— Instructions for the task —
Copy every one of the entries below word for word, and leave the pictures out of your copy.

========================================

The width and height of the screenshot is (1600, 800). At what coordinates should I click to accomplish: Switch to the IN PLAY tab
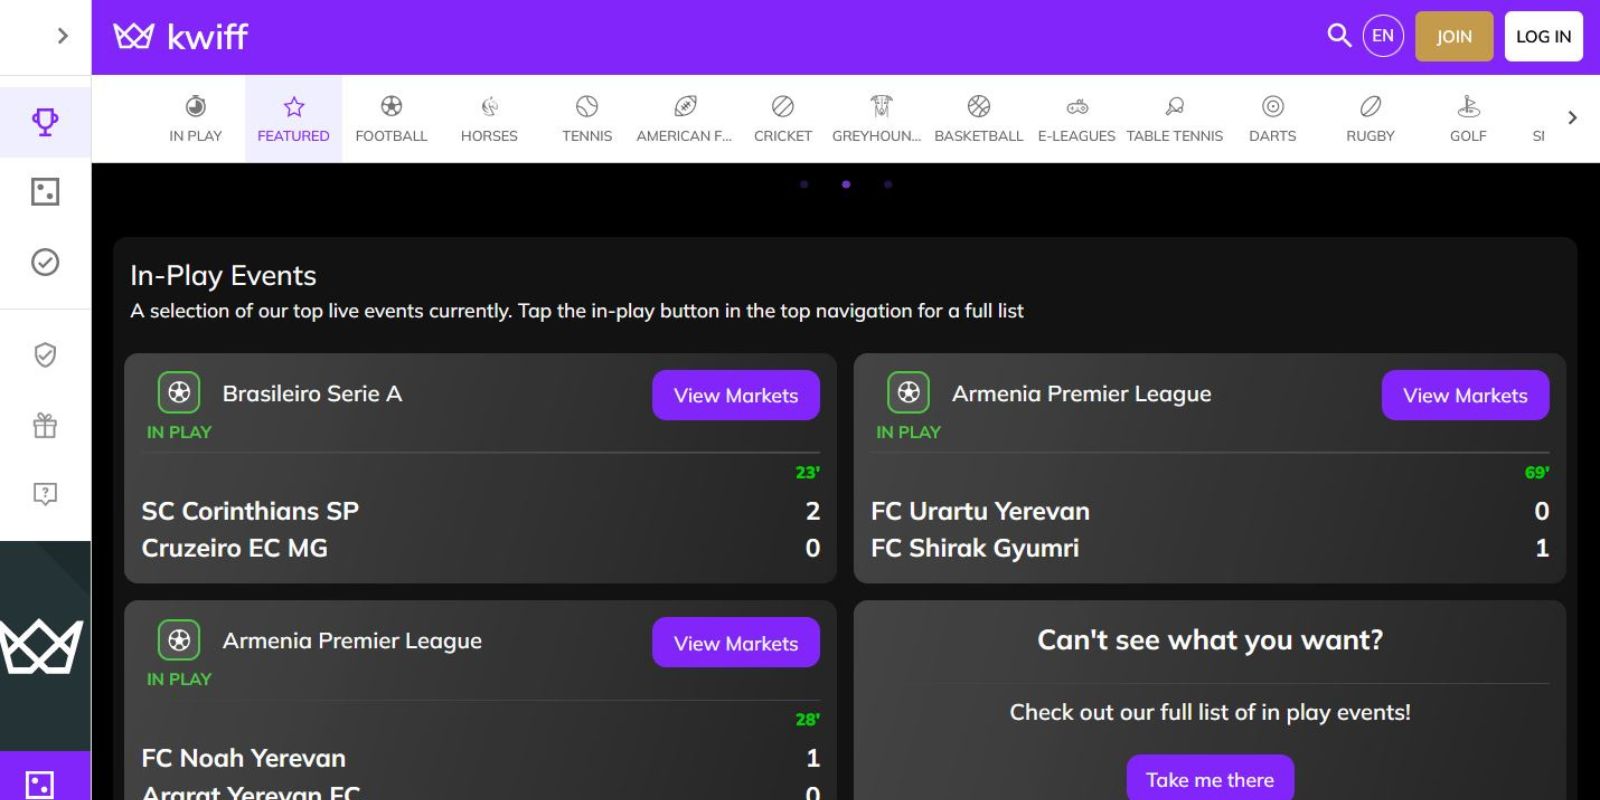tap(196, 119)
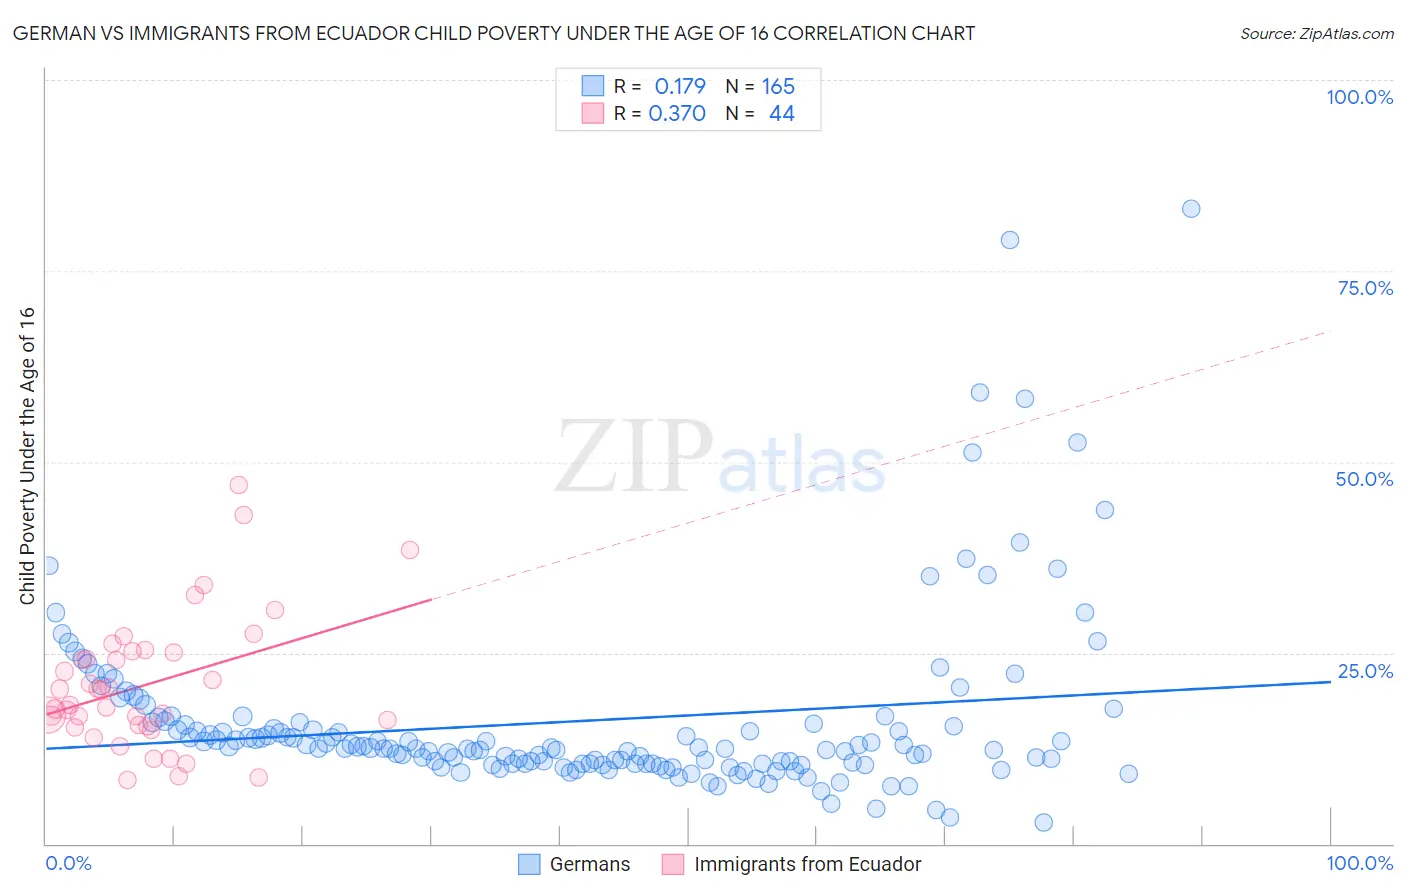Click the y-axis title Child Poverty Under the Age of 16
Image resolution: width=1406 pixels, height=892 pixels.
pyautogui.click(x=27, y=455)
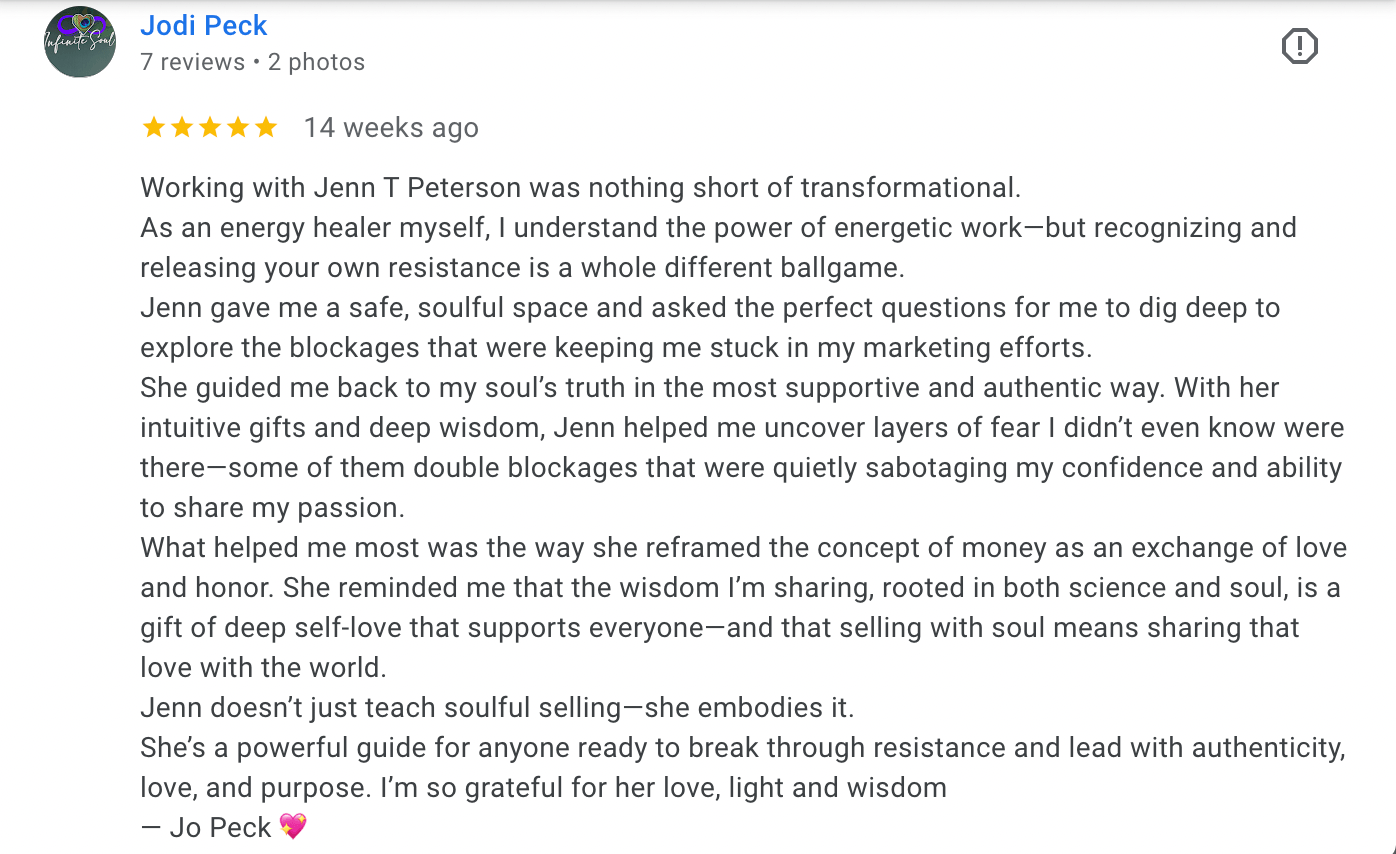This screenshot has width=1396, height=854.
Task: Open Jodi Peck's reviewer profile link
Action: [x=204, y=25]
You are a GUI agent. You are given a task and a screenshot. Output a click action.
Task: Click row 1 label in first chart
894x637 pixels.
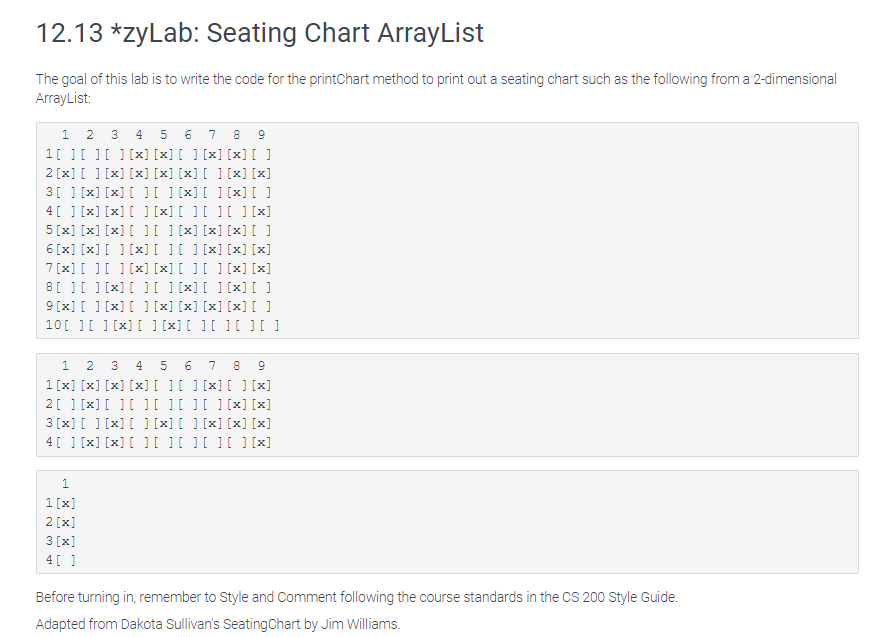coord(49,154)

========================================

— Finished exercise —
The width and height of the screenshot is (1600, 800). At what coordinates should I click to accomplish: Switch to the IN PLAY tab
tap(196, 119)
Click the y-axis title Child Poverty Under the Age of 16
Image resolution: width=1406 pixels, height=892 pixels.
pyautogui.click(x=27, y=455)
This screenshot has width=1396, height=854.
Task: Open Jodi Peck's reviewer profile link
Action: [x=204, y=25]
You are a GUI agent. You are given a task and a screenshot. Output a click action.
Task: Click row 1 label in first chart
894x637 pixels.
coord(49,154)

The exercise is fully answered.